▶ [What to work on]:
Search the records for the line with "The height and width of the screenshot is (548, 734).". Output that line and each line after it, exactly, and stop at the end; omit pictures.

▶ [The data]:
┄┄┄┄┄┄

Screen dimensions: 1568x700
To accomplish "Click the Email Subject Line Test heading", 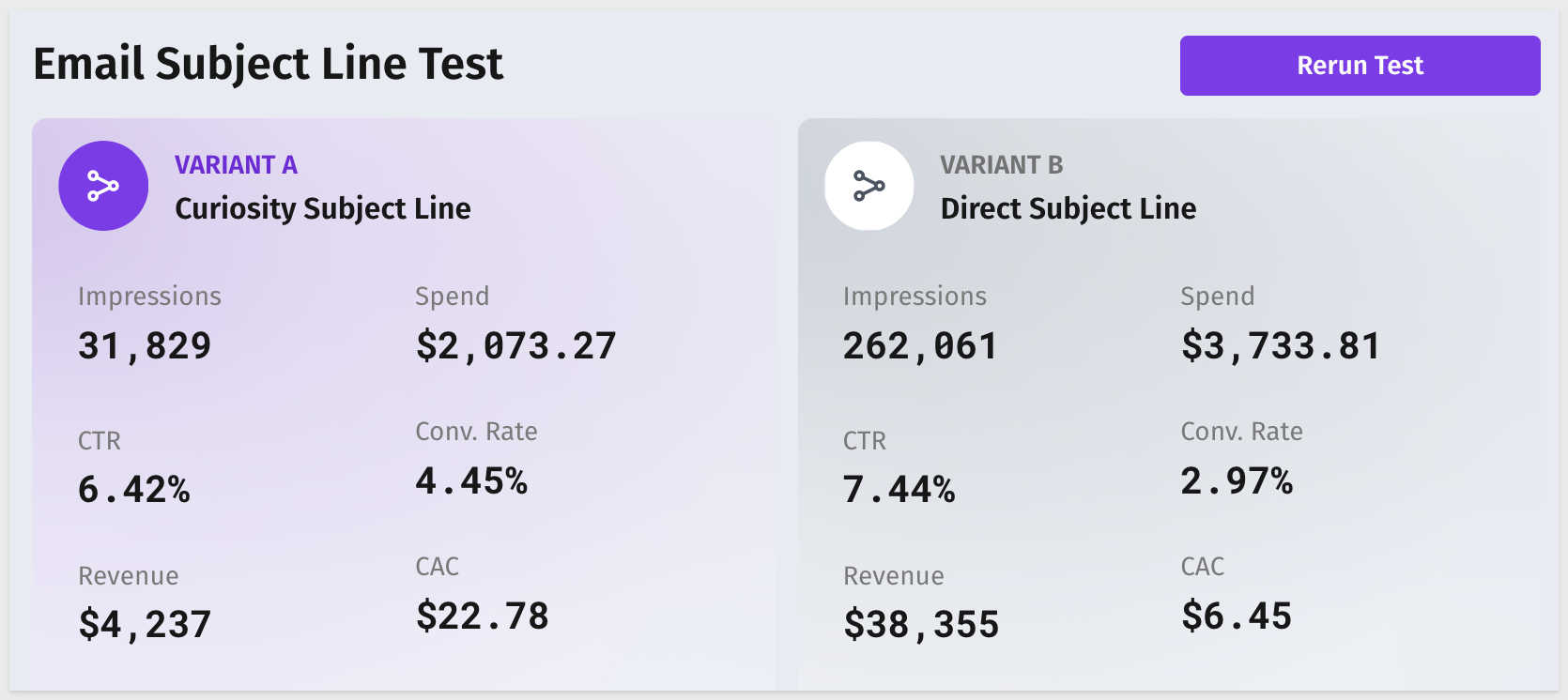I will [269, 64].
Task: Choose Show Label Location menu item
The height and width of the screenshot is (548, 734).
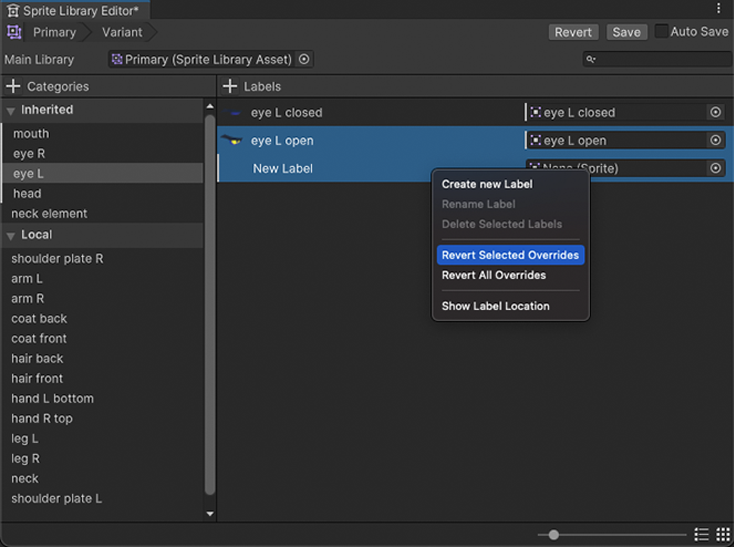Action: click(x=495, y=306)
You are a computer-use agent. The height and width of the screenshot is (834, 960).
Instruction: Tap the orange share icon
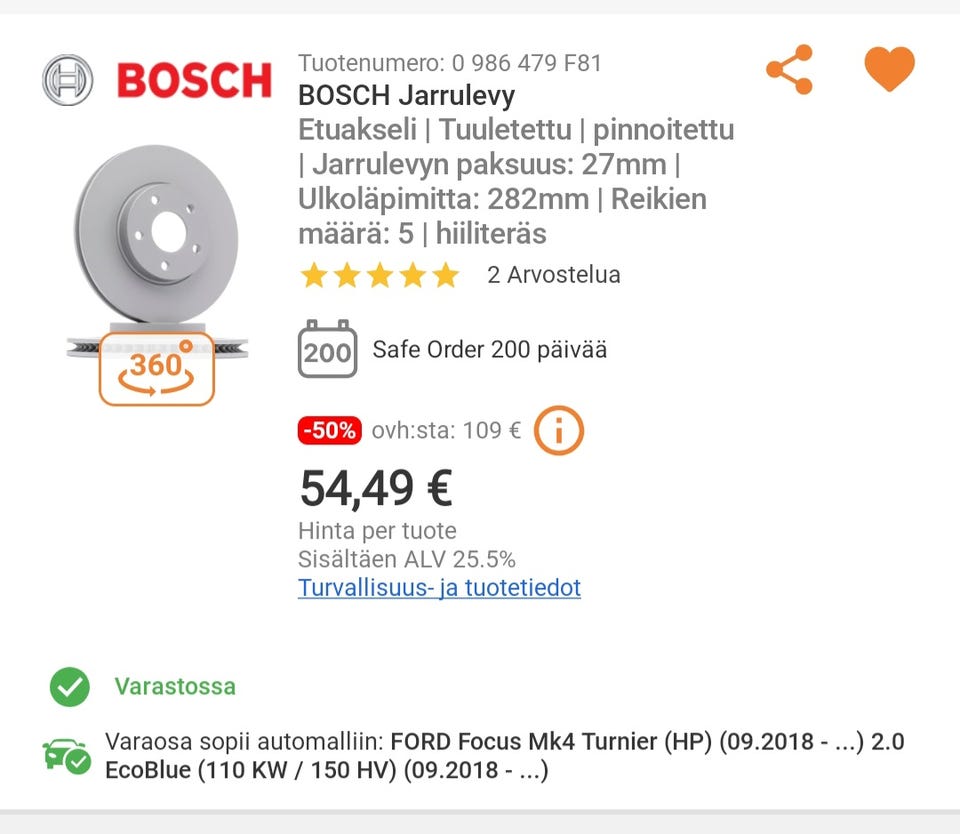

┄┄┄┄┄┄

▶ [The completed task]:
The height and width of the screenshot is (548, 734).
Action: click(x=495, y=306)
You are a computer-use agent. The height and width of the screenshot is (834, 960).
Instruction: Tap the orange share icon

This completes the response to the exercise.